На одном из шоу, например, допытывались: кто настоящий отец Евы? Пытались найти «сенсационную перчинку», уговаривали: а давайте придумаем что-то поинтереснее вашей идиллии…
А дальше еще хуже — Бориса Яковлевича после эфиров увольняют с работы. Не понравилась начальству такая известность.
«Ах, так!» — решили Розенберги.
Уехали из Челябинска на родину Виктории, в маленькую, тихую Юрюзань, и родили двух малышей-крепышей.
Не то чтобы из принципа, не то чтобы в ответ на каверзные вопросы журналистов и увольнение…
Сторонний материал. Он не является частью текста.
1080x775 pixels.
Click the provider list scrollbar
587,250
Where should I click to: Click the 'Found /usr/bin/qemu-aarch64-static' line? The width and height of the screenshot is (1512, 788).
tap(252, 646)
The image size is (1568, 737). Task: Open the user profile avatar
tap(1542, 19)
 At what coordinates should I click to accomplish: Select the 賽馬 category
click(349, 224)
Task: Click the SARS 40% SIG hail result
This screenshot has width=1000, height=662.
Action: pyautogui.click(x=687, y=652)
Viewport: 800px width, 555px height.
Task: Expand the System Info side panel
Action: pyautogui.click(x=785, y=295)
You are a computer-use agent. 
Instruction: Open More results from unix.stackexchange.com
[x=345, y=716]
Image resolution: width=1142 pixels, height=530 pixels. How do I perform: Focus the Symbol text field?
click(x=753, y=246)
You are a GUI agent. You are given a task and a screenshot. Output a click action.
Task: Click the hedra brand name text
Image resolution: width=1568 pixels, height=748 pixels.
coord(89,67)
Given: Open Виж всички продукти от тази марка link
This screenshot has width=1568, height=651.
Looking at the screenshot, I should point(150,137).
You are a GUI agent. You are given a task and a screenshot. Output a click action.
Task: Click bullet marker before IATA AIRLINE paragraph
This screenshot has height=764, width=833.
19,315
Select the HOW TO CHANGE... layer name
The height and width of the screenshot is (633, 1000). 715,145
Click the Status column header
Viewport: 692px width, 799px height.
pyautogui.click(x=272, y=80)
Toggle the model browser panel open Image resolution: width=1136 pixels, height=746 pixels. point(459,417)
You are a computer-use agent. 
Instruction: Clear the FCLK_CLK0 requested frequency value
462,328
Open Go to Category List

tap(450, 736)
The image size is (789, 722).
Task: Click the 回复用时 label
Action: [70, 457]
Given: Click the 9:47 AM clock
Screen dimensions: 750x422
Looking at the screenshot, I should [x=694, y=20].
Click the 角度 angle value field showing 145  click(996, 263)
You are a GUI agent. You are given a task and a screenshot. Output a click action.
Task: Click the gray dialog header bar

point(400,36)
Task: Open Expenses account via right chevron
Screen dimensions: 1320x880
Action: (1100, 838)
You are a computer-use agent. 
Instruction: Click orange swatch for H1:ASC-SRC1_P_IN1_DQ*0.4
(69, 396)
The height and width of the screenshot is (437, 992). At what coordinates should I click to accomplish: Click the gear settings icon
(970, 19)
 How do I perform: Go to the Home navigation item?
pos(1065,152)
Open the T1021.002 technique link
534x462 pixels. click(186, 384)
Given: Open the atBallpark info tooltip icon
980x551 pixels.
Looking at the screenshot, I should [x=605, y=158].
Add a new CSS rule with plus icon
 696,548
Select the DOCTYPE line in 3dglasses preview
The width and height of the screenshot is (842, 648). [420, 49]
Розенберги смотрят хитро, мол, просто так получилось.
— Я ее отвез на УЗИ, сижу в машине, жду, — вспоминает полковник. — Звонит: тебя огорчить или обрадовать? У меня сразу паника: что случилось?! «Их двое!»
«Это же прекрасно! — кричу. — Здорово!»
И добавляет зачем-то:
— Сколько я буду жить? Хрен знает… А так у нее будет еще двое детей.
И ласково подмигивает жене.
— Чего?! Сколько?! — встрепенулась та. — Я бдю! Если что-то его беспокоит, я его тут же пинаю.
— Она меня уже два раза засовывала в больницу на обследование. Следит, — неохотно соглашается Розенберг.
У Виктории взгляд на возраст — почти мистический.
— Работала я в больнице пресс-секретарем, — рассказывает, — девушку машина сбила. Анестезиолог говорил: «Мы ее вытаскиваем, она дышать начинает. Но будто затягивает обратно». Три недели боролась и умерла. Почему? Ей было так суждено. А был дедулька, 85 лет. Сломал шейку бедра — не поперечно, а еще хуже — продольно. Ему ее собрали, он через неделю побежал. Я поняла — насколько жизнь непредсказуема! Можно в 25 умереть и в 100 лет выздороветь.
Тогда Борис Яковлевич ввернул анекдот:
«Встречаются два педагога. Один идет по лесенке, с клюшечкой, присогнутый. Горюет. Студенты, говорит, не выучили, пришлось половине понаставить двоек.
А другой педагог — веселый, счастливый, подтянутый. Кричит — да ну их на хрен студентов, ничего не знают. Я половине двойку поставил, рассмеялся и пошел дальше!
— Как относишься к жизни, так и живешь! Все в голове, — звонко постучал он себе в лоб.
Борис Яковлевич, седовласый, но все еще крепкий старик Владимир ВОРСОБИН
И смотрят на меня оба — мол, ну, что еще? Ну, счастливы мы. Правда. Все у нас хорошо. Мол, и такое бывает.
Борис Яковлевич учил меня, салагу — все, мол, зависит еще и от энергии.
— Дай руку, — скомандовал он. И как начал облучать ее биополем!
— Чувствуешь энергию? — глаза полковника горели.
— Да, — солгал я. Вспоминая, что ради семейной гармонии и соврать не грех.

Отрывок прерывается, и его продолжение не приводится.